Repro Midterm Pharm Flashcards
17-α ethinyl estradiol
Orally active estrogen, ethinyl modification makes E orally active and avoids first pass metabolism
Norethindrone
Highly orally active progestin. Progestogen combined with separate ethinyl estradiol for HRT. No longer used. Increased risk of MI, thrombosis, stroke, breast cancer.
Tamoxifen
SERM. Main use is to protect from breast cancer. Agonist in bone, endometrium, liver. Risk for endometrial cancer. Antagonist in breast tissue, ∴ protects from breast cancer recurrence. Antagonist in hypothalamus ∴ causes hot flashes.
Raloxifene
SERM. Agonist in bone. Antagonist in breast and endometrium.
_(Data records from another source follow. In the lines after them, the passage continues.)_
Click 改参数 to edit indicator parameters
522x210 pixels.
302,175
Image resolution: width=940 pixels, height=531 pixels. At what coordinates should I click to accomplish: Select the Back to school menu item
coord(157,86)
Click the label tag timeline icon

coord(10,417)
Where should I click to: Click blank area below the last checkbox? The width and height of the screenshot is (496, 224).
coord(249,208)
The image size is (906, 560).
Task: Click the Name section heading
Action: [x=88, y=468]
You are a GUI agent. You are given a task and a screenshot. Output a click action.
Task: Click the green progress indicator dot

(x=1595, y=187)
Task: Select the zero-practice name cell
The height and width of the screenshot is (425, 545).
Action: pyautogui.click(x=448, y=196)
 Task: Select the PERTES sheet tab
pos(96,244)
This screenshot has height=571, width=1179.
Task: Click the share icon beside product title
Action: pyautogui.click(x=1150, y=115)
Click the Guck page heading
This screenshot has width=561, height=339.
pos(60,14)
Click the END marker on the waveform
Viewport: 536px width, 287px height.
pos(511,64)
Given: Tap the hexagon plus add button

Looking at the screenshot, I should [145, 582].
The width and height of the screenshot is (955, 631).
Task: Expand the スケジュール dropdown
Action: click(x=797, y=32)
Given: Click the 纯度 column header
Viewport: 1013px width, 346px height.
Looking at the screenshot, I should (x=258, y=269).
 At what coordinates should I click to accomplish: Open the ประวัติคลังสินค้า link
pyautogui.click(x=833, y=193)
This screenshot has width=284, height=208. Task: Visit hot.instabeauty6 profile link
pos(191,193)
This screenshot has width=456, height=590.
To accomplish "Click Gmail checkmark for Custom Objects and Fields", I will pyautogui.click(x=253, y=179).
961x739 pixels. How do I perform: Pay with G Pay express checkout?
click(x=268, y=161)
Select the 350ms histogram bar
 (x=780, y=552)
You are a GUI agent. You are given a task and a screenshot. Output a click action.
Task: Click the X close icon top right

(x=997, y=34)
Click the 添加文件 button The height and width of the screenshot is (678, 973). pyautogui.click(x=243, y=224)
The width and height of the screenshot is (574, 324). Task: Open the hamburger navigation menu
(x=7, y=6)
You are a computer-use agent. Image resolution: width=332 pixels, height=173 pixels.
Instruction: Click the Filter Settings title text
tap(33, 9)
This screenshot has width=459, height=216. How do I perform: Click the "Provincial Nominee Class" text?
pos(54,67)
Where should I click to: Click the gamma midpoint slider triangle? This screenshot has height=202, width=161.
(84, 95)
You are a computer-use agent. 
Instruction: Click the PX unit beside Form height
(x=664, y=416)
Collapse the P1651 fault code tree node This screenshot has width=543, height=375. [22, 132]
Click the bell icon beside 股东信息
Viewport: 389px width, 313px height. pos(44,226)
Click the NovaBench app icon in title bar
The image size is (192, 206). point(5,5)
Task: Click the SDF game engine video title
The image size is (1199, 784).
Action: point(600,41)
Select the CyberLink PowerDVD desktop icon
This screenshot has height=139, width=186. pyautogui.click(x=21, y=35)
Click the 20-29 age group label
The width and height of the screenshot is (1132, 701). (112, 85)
Used mainly to protect from osteoporosis, does not cause endometrial proliferation.
Ospemifene
SERM. Only SERM with effect on vaginal epithelium. Reverses vaginal atrophy, relieves dyspareunia. Agonist in bone & endometrial tissue.
Clomiphene citrate
SERM. Main use = ovulation stimulator. Estrogen antagonist in hypothalamus and pituitary, ∴ prevents negative feedback of gonadal estrogen, ∴ FSH and LH surge, ∴ ovulation stimulated.
Letrozole
Estrogen synthesis inhibitor ∵ aromatase inhibitor. Blocks local production of E. No increased risk of uterine cancer or venous thrombosis. Produces hot flashes.
Leuprolide
GnRH receptor agonist. Hormonal equivalent of surgical orchiectomy. Causes flare of FSH/LH release, block with androgen receptor antagonists (eg flutamide). GnRH receptors will desensitize, ∴ no more FSH/LH release, ∴ no more T production.
Goserelin
GnRH receptor agonist. Hormonal equivalent of surgical orchiectomy. Causes flare of FSH/LH release, block with androgen receptor antagonists (eg flutamide). GnRH receptors will desensitize, ∴ no more FSH/LH release, ∴ no more T production.
Abarelix
GnRH receptor antagonist. Inhibits FSH/LH release without causing flare (as seen in leuprolide/goserelin). No more FSH/LH release ∴ no more T production.
Flutamide
Nonsteroidal androgen receptor antagonist. DHT ⊣ androgen receptors. -mide antiandrogens often combined with GnRH agonist to prevent initial T surge from FSH/LH flare. Side effects: diarrhea, gynecomastia, hepatotoxicity.
Bicalutamide
Nonsteroidal androgen receptor antagonist. DHT ⊣ androgen receptors. No hepatotoxicity, less diarrhea than flutamide.
Enzalutamide
Nonsteroidal androgen receptor antagonist. Highest affinity for androgen receptor of all antiandrogens. Does not promote androgen receptor translocation to the nucleus. Crosses the blood-brain barrier. Abiraterone + enzalutamide combination more effective than either alone.
Abiraterone
Abiraterone acetate. Treatment for metastatic, castration-resistant prostate cancer. Inhibits CYP17 ∴ blocks testosterone synthesis in testes and adrenal cortex. Stops all adrenal glucocorticoid synthesis, supplement with prednisone or dexamethasone. Abiraterone + enzalutamide combination more effective than either alone.
Fulvestrant
Universal estrogen receptor competitive inhibitor, promotes degradation of estrogen receptors and decreases synthesis of estrogen-dependent genes. Used after tamoxifen therapy is ineffective.